While watermark appears tempting to avoid data loss, we need to be careful while using it. Watermarks can be used only in Append or Update mode. There should be an event time column in the schema. When using aggregation, withWatermark API should be called on same timestamp column as mentioned in the aggregation. withWatermark must be called before the aggregation for the watermark details to be used.

Joins :

Structured Streaming supports both static-stream joins and stream-stream joins. The result of the streaming join is generated incrementally, similar to the results of streaming aggregations in the previous section.

Pointers on stream-stream joins : Any row received from one input stream can match with any future, yet-to-be-received row from the other input stream. Hence, for both the input streams, we buffer past input as streaming state, so that we can match every future input with past input and accordingly generate joined results. The challenge od stream-stream join is that at any given point of time, the data from either of the sources could be empty. This may cause delay while using Outer, Left or Right joins.

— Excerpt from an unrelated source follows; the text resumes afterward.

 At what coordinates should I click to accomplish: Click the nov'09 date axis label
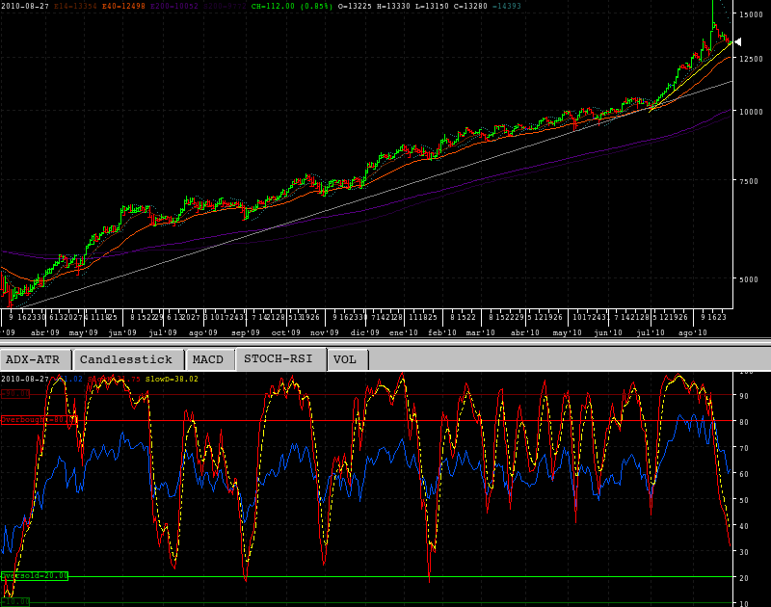(324, 332)
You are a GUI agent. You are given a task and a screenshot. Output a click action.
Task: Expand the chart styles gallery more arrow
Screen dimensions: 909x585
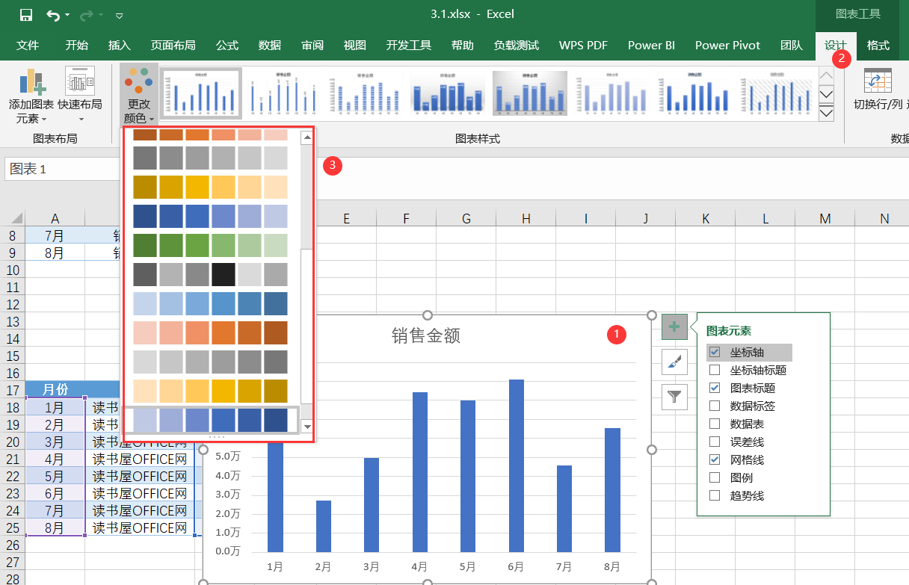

  1. in Inner joins, to avoid unbounded state, you have to define additional join conditions such that indefinitely old inputs cannot match with future inputs and therefore can be cleared from the state. In other words
  2. Define a constraint on event-time across the two inputs such that the engine can figure out when old rows of one input is not going to be required (i.e. will not satisfy the time constraint) for matches with the other input. This constraint can be defined in one of the two ways. Time range join conditions (e.g. …JOIN ON leftTime BETWEN rightTime AND rightTime + INTERVAL 1 HOUR) OR Join on event-time windows (e.g. …JOIN ON leftTimeWindow = rightTimeWindow).
  3. watermark + event-time constraints is mandatory for left and right outer joins.This is because for generating the NULL results in outer join, the engine must know when an input row is not going to match with anything in future.

Below matrix will explain different types of joins.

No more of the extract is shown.